Maintes occasions nous sont données aujourd’hui de constater que la culture sérielle, si l’on peut l’appeler ainsi, supplante la culture filmique dans de nombreuses couches de la population. Et bien des histoires, qu’elles soient empruntées à la littérature ou à l’actualité, sont aujourd’hui appréhendées par un large public à travers les représentations qu’en donnent les séries. Aussi peut-on chercher, comme une première journée d’études organisée à Bayonne en décembre 2024 s’est proposé de le faire, à mieux comprendre quels sorts les séries réservent aux textes romanesques. Mais on peut aussi appliquer la question à la littérature non-fictionnelle en s’intéressant aux séries documentaires qui se basent sur des enquêtes, correspondances, témoignages... Enfin le champ de la réflexion ne serait complet qu’en appréhendant la relation inverse : la place des séries dans les textes narratifs, et en particulier dans la création romanesque contemporaine. La seconde journée d’études, qui se tiendra en septembre 2026, sera consacrée à ces deux dernières pistes.

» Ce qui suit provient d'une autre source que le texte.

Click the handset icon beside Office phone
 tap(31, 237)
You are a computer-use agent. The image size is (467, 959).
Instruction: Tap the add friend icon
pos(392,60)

1.    La littérature non-fictionnelle dans les séries documentaires :

- Comme toute approche documentaire, le point de départ de ce type de séries repose en amont sur un travail de documentation et d'exploration de sources écrites. Mais certaines se présentent comme des adaptations, c'est à dire qu'elles se limitent au matériau du texte-source (et parfois, l'auteur du texte source est crédité comme réalisateur, coréalisateur ou coscénariste) :  
ex. : P. Benquet, La grande évasion fiscale, 3x50', 2013, d'après A. Peillon [journaliste à La Croix], Ces 600 milliards qui manquent à la France, Seuil, 2012 ; David Korn-Brzoza, Décolonisations. Du sang et des larmes, 2x1h20, 2020 (coécrit par Pascal Blanchard), d'après Pascal Blanchard, Nicolas Bancel et Sandrine Lemaire, Décolonisations françaises. La chute d’un empire, La Martinière, 2020 ; Jérôme Prieur, Ma vie dans l’Allemagne d’Hitler, 2x52’, 2018, d'après les témoignages du projet « My life in Germany before and after january 30 1933 », Harvard, 1939 ; et Vivre dans l’Allemagne en guerre, 2x52’, 2020, d'après journaux intimes et correspondances de civils allemands, publiés après-guerre ou plus récemment. Il existe même le cas particulier de la série qui précède le livre, lequel reprend le matériau de la série et le complète (en intégrant l'histoire du tournage notamment) :
ex. : la diffusion de la série de Patrick Rotman, L’Ennemi intime, 3 épisodes, 2002, s'accompagne de la publication du livre éponyme (Patrick Rotman L’Ennemi intime, Seuil, 2002) et du même Rotman-Hamon-Edinger, Génération, 15 épisodes, 1988 // Rotman-Hamon, Génération. Les années de rêve. Les années de poudre, Seuil 1987-88.
- Il faudrait envisager aussi le cas des séries qui mettent en œuvre une esthétique fictionnelle (scénario, acteurs, décors...) mais en prenant pour référence voire en utilisant un matériau littéraire non-fictionnel :
ex: Les séries de David Simon (The Wire est la plus connue) se nourrissent de ses propres enquêtes journalistiques ou adaptent des enquêtes signées par d'autres journalistes ; ex: Craig Mazin réalise Chernobyl en se basant essentiellement sur La Supplication de S. Aleksievitch.
  Dans ce cas, est-il possible d'interroger l'étendue de cette utilisation (simple travail de documentation ; emprunt de personnages, situations et propos ; adaptation) ? et d'analyser les modalités et la portée du travail de fictionnalisation ? Quel gain en termes d'audience (goût pour les fictions « basées sur des faits réels ») ? Quelle perte en termes d'approche du réel ? Proximités et différences avec le docu-fiction ? L’on pourra aussi s’intéresser aux mutations de la figure auctoriale, en considérant le statut de l’auteur « télé-littéraire », à la fois écrivain, scénariste et auteur de série, à l’instar de David Simon.
  Dans les deux cas : quel est l'intérêt du format « série » par rapport à un long-métrage ? Aspect pédagogique (chaque épisode aborde un aspect particulier du thème traité) ? Viser une forme d'exhaustivité à propos de moments historiques longs et complexes ? Peut-on constater un retour aux textes après la diffusion de la série ? une forme de complémentarité entre les deux ?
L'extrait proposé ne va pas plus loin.